Ed ecco allora le “scelte fondamentali” contenute nel decreto. “La prima è assicurare una cesura netta rispetto agli impianti nucleari del passato, che, nella proposta, sono espressamente destinati alla dismissione definitiva”. La seconda “è la predisposizione di una disciplina organica dell’intero ciclo di vita dell’energia nucleare: dalla eventuale fase di sperimentazione e progettazione, all’autorizzazione degli impianti, al loro esercizio, fino alla gestione, stoccaggio e smaltimento dei rifiuti radioattivi e allo smantellamento degli impianti”. “La terza scelta fondamentale è che sia realizzato un coordinamento e un dialogo costante con i gestori delle reti elettriche, onde assicurare stabilità e bilanciamento del sistema energetico”. “La quarta scelta fondamentale è che i promotori dei progetti nucleari forniscano adeguate garanzie finanziarie e giuridiche per coprire i costi di costruzione, gestione e smantellamento degli impianti e per i rischi, anche a loro non direttamente imputabili, derivanti dall’attività nucleare”.
Si immagina quindi un “Piano Nazionale” “finalizzato allo sviluppo della produzione di energia da fonte nucleare che concorra alla strategia nazionale per il raggiungimento degli obiettivi di neutralità carbonica al 2050”. E si propone l’istituzione di una “Autorità indipendente, competente per la sicurezza nucleare, con compiti di regolazione, vigilanza e controllo sulle infrastrutture nucleari”. Nonostante gli sforzi dei tecnici e dei giuristi arruolati dal Mase, il decreto di legge delega non rimuove i colossali ostacoli sul ritorno del nucleare civile in Italia.
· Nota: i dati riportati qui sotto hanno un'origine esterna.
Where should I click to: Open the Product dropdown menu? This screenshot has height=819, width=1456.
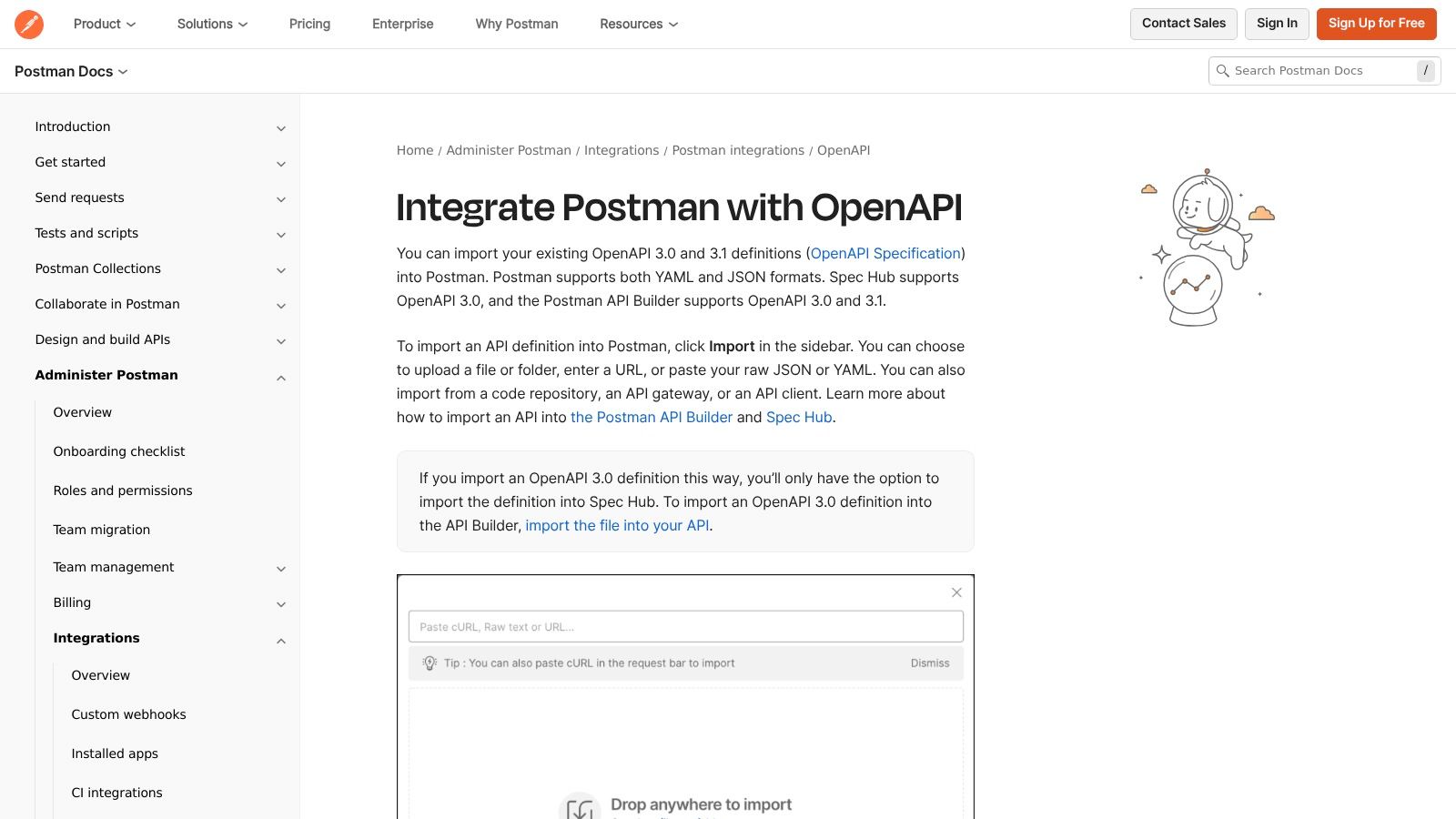105,25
Che riguardano la tecnologia, la finanza, l’accettazione sociale. Il ministro Pichetto Fratin ha da tempo escluso pubblicamente la costruzioni di nuove grandi centrali atomiche in Italia, che siano essere di terza generazione avanzata o di quarta, lasciando intendere che il governo italiano punta sui piccoli reattori modulari. I quali però, tranne una o due eccezioni al mondo, esistono solo sulla carta. Immaginare di averli operativi nel nostro Paese già dai primi anni del prossimo decennio è un azzardo.
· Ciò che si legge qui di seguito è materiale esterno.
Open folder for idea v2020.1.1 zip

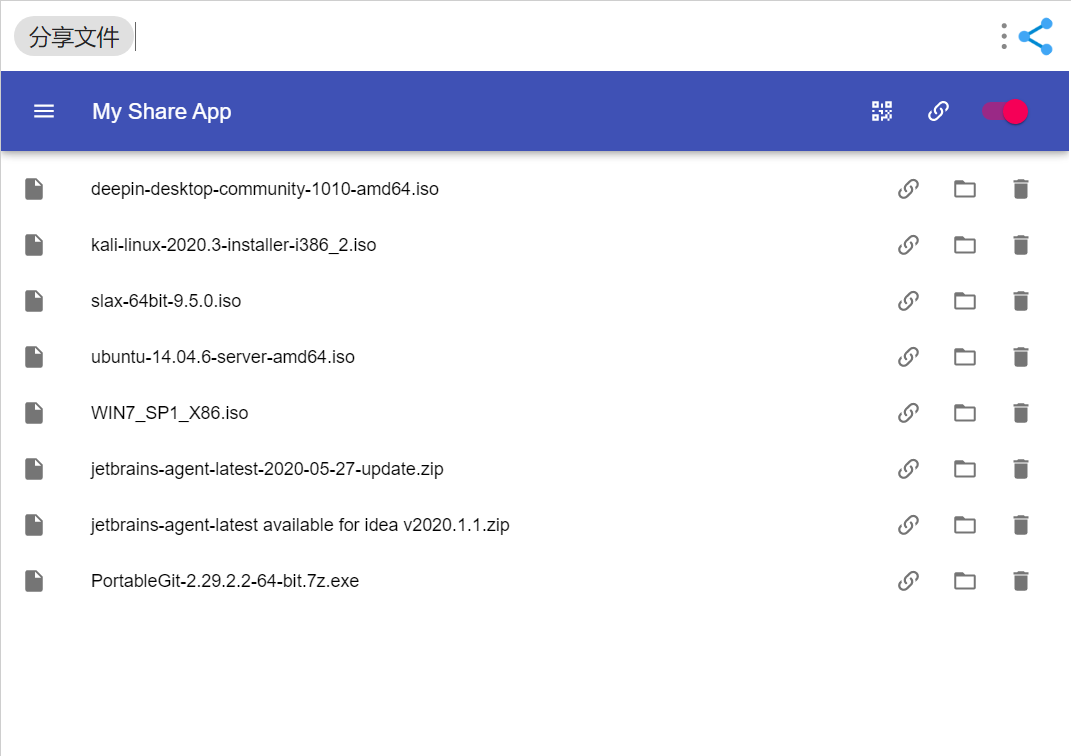coord(964,525)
C’è poi il tema dei soldi. Ovunque le centrali nucleari, visti i costi e i tempi di rientro dell’investimento iniziale, sono state realizzate con finanziamenti pubblici. I small modular reactor si candidano a fare la differenza: una azienda energivora potrebbe dotarsi di una minicentrale per soddisfare il proprio fabbisogno di elettricità. Ma, come sopra, è tutto da dimostrare, finché gli Smr non saranno commercializzati. “In questi mesi abbiamo chiesto ai vertici di grandi aziende energivore che pagano le conseguenze delle speculazioni del gas se sono interessate ad acquistare il primo SMR che verrà commercializzato nel mondo. Le risposte sono state sempre le stesse: non possiamo aspettare 10 anni, non conosciamo i costi effettivi di queste tecnologie, stiamo investendo invece in contratti privati con i produttori di energia rinnovabile, non vogliamo diventare un problema e un bersaglio delle preoccupazioni territoriali”, racconta Stefano Ciafani, presidente nazionale di Legambiente. “Per risolvere i problemi energetici del Paese serve più serietà e concretezza”.
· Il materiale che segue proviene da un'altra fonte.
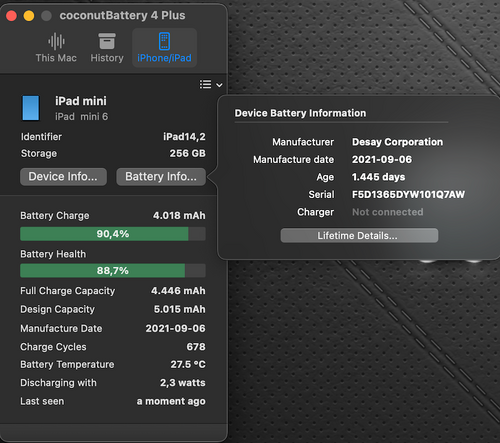Screen dimensions: 500x443
Task: Open Lifetime Details… in the popover
Action: click(x=359, y=236)

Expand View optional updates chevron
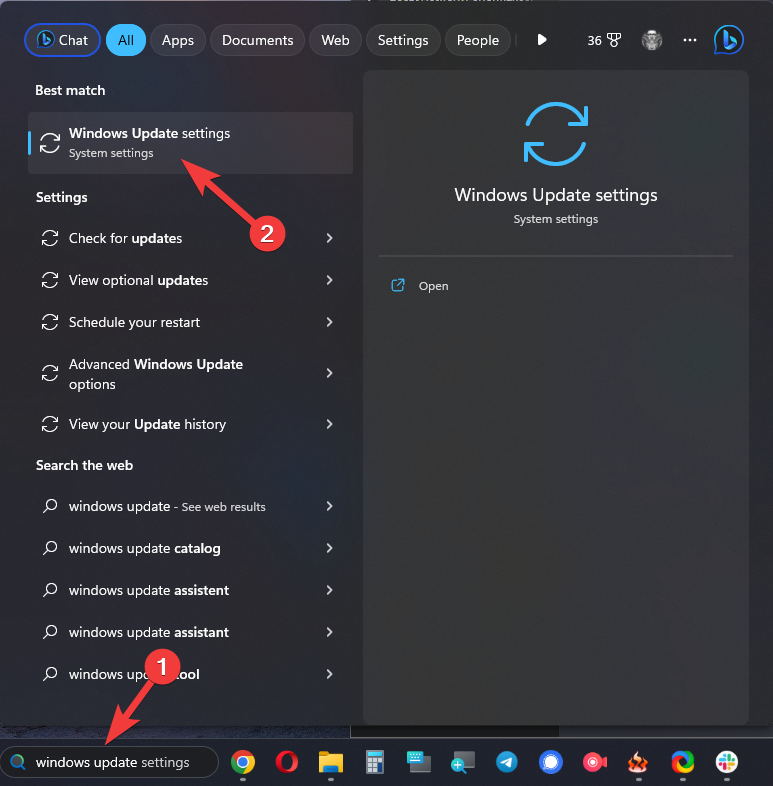(329, 280)
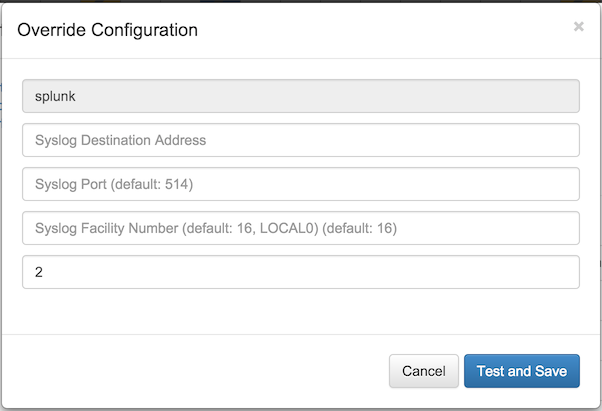602x411 pixels.
Task: Click right end of Destination Address field
Action: point(560,140)
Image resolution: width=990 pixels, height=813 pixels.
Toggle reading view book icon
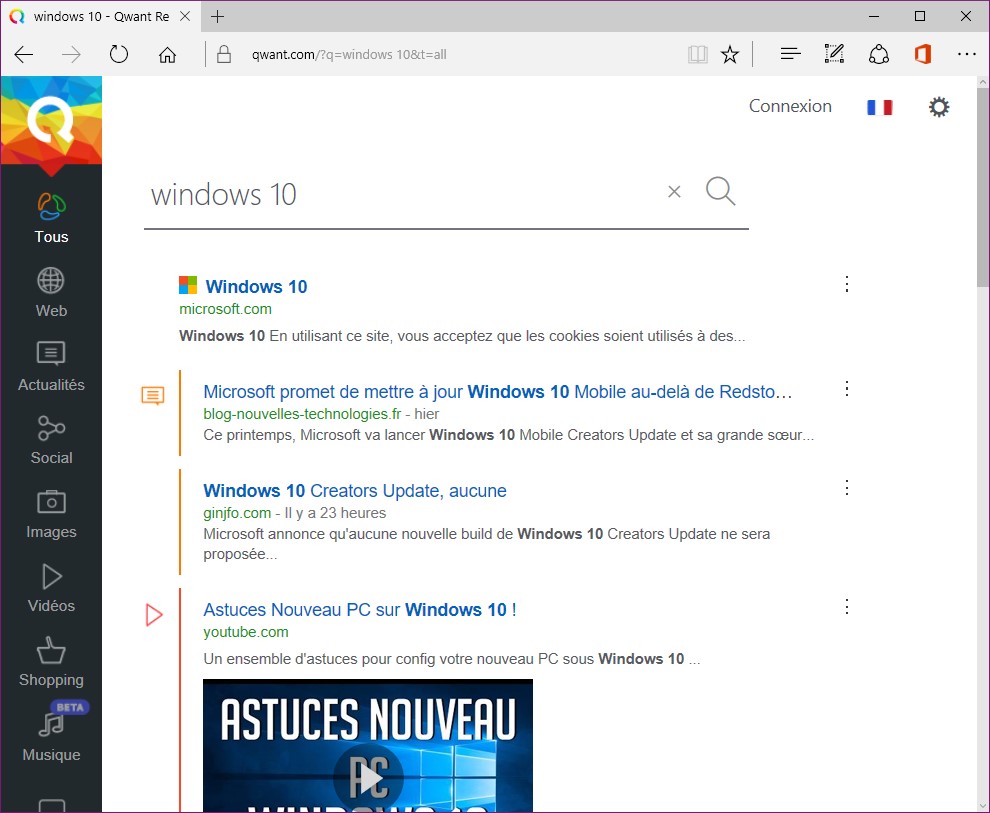[x=697, y=54]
C’è infine il tema di dove fare le nuove centrali (grandi o piccole) e i depositi temporanei di scorie nucleare in un Paese i cui territori e comunità spesso si oppongono pervicacemente anche a pannelli fotovoltaici e pale eoliche. Non a caso nel decreto si parla ripetutamente di “promozione e valorizzazione dei territori interessati”, “modalità di promozione, sviluppo e valorizzazione del territorio interessato dalla localizzazione dell’impianto, privilegiando modalità fondate su accordi tra il soggetto medesimo e le amministrazioni interessate”, “rigoroso rispetto del principio di leale collaborazione con il “circuito” degli enti territoriali per tutti i casi in cui è costituzionalmente necessario il loro coinvolgimento”, “previsione di campagne di informazioni generali alla popolazione sull’energia nucleare e specifiche rispetto ai territori interessati dagli impianti”. Basterà? E quanto tempo ci vorrà a cambiare la diffidenza di gran parte degli italiani verso l’energia atomica, fino a poter realizzare decine di centrali in tutto il Paese senza temere contestazioni e proteste a ogni inizio dei lavori? La partita è ancora lunga.
Il ministro Pichetto Fratin e il governo hanno deciso di giocarla comunque, sostenendo che solo introducendo anche il nucleare nel mix energetico si potranno soddisfare i fabbisogni crescenti di elettricità e al tempo stesso centrare gli obiettivi di decarbonizzazione al 2050. Sul fronte opposto chi sostiene che la campagna pro-atomo è solo un’arma di distrazione di massa, per prendere tempo e continuare a bruciare combustibili fossili anziché puntare tutto sulle rinnovabili. “Questo è dovrebbe essere il momento in cui concentrare intelligenze e risorse nella fase più delicata della transizione verso le rinnovabili”, commenta Gianni Silvestrini, direttore scientifico del Kyoto Club, “che dovranno passare fra meno di sei anni, al 2030, dall’attuale 41% della produzione elettrica al 63% previsto dal Piano nazionale integrato energia e clima”.